Today, like most days, you awake hungry, to the sickly sweet smell of an overflowing latrine. You are sprawled on the floor of a crowded train between beggars and baskets, thieves and ticketless travelers. An old man sits on his haunches a few feet away from you, his twigged fingers curled around a beedi. You see his black spindly legs carpeted with white hair. They remind you of the forest behind your village, of nights spent among trees splintered by moonlight.
You left Howrah station a few nights ago. Or weeks ago. You were travelling westwards towards Delhi when a ruthless ticket collector threw you out somewhere in between. You spent a few nights on the steps of an overhead bridge before a policeman woke you, called you a dog and moved you on. So you boarded another train.
You make your way into the adjacent compartment. A learned Muslim man and his wife sit opposite each other. She's short, egg-shaped, head-to-toe in a black burkha. He's tall, lean, toe-to-head in a white pajama-kurta. He stares at a gold-lettered book on his lap, she stares out into the sunburnt fields.
Your stomach gnaws. Another meal of sympathy and salt. You approach them, arm stretched, face stone. Your routine practiced over and over, engraved into the lines of your palm. But today something is amiss; that sorrowful face essential to your work eludes you.
You rattle your hand. Three coins rumble and tumble against each other. She looks at you from the corner of her eye. Fight for it, you little bastard, she says in her head. Lick the floor and I'll spare you one rupee.
Not today. You are just about to move away when you smell it. The heady, intoxicating smell of the rich.
You see them. Two boys and a girl, dressed like actors, laughing freely. You lean in towards them. Too close. Hand out. Hand to head. Hand stretched. Count one-two. Repeat. The beauty of any job lies in its rhythm.

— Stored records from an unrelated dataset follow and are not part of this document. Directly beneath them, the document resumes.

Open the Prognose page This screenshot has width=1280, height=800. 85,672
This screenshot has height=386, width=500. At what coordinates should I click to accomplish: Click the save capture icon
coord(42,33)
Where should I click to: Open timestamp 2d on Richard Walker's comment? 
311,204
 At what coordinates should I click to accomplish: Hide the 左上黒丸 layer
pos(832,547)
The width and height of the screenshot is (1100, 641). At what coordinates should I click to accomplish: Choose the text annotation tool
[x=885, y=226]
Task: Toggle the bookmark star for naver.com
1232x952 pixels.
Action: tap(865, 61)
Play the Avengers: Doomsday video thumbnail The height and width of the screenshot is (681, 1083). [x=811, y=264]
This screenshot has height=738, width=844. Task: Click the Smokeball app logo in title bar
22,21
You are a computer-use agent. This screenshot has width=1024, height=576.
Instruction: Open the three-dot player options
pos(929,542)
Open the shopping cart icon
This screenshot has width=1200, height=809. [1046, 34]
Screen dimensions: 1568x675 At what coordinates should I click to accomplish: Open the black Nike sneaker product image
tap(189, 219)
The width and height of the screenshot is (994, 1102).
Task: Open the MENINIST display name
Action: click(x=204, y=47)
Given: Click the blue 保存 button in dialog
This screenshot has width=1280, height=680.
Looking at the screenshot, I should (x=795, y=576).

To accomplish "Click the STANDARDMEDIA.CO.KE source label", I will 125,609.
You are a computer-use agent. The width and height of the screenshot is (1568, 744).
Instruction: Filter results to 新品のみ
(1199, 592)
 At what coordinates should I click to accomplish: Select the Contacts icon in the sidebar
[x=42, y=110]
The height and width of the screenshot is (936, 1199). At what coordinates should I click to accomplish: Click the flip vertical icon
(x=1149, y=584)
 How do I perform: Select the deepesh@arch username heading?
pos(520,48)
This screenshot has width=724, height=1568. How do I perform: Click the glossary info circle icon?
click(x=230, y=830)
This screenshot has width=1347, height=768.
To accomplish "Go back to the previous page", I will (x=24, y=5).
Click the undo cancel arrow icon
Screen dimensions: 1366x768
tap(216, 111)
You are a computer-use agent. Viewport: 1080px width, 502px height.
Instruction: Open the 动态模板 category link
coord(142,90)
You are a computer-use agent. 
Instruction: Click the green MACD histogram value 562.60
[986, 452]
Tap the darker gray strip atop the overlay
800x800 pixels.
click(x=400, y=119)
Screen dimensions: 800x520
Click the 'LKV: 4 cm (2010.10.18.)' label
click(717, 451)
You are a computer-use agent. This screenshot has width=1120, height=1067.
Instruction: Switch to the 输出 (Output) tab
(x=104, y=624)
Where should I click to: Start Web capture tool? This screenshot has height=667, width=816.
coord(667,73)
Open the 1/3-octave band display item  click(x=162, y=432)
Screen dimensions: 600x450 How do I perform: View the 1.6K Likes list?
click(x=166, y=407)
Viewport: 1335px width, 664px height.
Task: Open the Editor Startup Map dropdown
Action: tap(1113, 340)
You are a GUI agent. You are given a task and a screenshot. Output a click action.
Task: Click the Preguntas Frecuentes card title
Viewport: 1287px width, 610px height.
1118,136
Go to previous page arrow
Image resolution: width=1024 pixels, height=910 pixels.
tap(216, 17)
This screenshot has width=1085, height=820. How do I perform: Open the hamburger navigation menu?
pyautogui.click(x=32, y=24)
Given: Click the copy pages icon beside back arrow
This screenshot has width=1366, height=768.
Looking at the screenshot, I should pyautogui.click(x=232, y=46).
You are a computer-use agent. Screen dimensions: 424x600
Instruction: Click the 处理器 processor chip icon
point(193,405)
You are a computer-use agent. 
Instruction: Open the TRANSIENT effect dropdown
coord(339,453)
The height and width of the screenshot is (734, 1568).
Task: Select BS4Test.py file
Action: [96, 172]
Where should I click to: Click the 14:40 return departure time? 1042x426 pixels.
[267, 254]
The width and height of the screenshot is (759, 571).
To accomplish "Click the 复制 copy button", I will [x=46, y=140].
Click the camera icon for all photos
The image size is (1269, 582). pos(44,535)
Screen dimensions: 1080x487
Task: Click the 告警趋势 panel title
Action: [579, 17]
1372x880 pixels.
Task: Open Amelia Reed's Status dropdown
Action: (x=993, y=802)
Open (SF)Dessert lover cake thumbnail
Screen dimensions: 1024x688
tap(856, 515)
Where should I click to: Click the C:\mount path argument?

Ah. You spot it. The look of discomfort, the squirm. Their eyes look away; their heads shake ever so slightly. The guilt, that beautiful guilt.
You walk on. They breathe again and you can feel their sighs of relief; it tingles the hair on your arm. You smile, still jangling the coins in your hand. One rupee, two rupee, 50 paisa. Say nothing. Let the coins do your talking.
You let a coin slip through your fingers. It falls towards the compartment floor in cinematic slow motion, spinning and skirting out of control, a dervish in a trance.
The fall, the crash, the attempt to bounce back, the lashback, the violent shivering, the quivering, the silence. It is a very violent dance, one small 50 paisa coin falling to the ground.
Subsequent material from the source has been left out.